- _SOURCE TEXT_:
..............................
FBI Raid Uncovers ‘Human Chop Shop’ at Arizona Body Donation Center

An Arizona body donation center is being sued after the Federal Bureau of Investigation (FBI) discovered buckets of body parts during a raid at the facility in 2014.

The FBI report said that the now-closed Biological Resource Center (BRC) was accepting body parts for profit and that the raid was part of a multi-state investigation, according to Fox News.

Details in the report paint a gruesome picture of what authorities have allegedly called “a human chop shop.”

An FBI agent claims he saw “a cooler filled with male genitalia” and “a bucket of heads, arms, and legs” at the facility located in Phoenix, Arizona.

He also said there was a “small woman’s head sewn onto a large male torso like Frankenstein and hung up on the wall.”

Reports state that 8 families filed a civil lawsuit against the facility on Monday, claiming that the bodies of their family members donated to the BRC were dismembered and sold for profit.

The lawsuit alleges that the illegal activity began in 2007, according to the Hill.
..............................
- _SUPPLIED DATA_:
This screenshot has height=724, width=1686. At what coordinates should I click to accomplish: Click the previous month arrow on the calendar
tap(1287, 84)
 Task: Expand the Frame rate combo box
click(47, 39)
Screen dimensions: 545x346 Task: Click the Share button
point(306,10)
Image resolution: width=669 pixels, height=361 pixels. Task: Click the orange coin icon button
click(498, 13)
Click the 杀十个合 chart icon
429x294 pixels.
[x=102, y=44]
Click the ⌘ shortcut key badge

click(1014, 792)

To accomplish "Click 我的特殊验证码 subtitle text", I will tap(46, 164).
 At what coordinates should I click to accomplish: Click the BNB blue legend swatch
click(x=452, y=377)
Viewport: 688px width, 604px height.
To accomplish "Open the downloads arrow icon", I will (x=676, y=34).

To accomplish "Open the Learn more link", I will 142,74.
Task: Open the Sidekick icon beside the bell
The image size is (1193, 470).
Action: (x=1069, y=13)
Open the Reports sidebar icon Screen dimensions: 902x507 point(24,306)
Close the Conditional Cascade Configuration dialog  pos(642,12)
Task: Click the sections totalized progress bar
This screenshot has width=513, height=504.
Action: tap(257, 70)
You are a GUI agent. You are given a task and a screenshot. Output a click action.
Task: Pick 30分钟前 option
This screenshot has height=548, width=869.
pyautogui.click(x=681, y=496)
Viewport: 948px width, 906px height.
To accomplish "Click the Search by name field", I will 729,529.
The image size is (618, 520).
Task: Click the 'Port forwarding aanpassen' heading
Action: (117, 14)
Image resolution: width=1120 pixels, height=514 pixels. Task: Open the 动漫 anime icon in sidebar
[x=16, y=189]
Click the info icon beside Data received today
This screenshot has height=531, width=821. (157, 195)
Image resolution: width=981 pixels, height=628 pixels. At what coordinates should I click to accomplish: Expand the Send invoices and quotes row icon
..............................
- _EXERCISE PROMPT_:
Answer these from the article on the Arizona body donation center:
(a) In what year did the FBI raid the facility?
(b) How many families filed the civil lawsuit?
(c) According to the lawsuit, in what year did the alleged illegal activity begin?

- _WRITTEN RESPONSE_:
(a) 2014
(b) 8
(c) 2007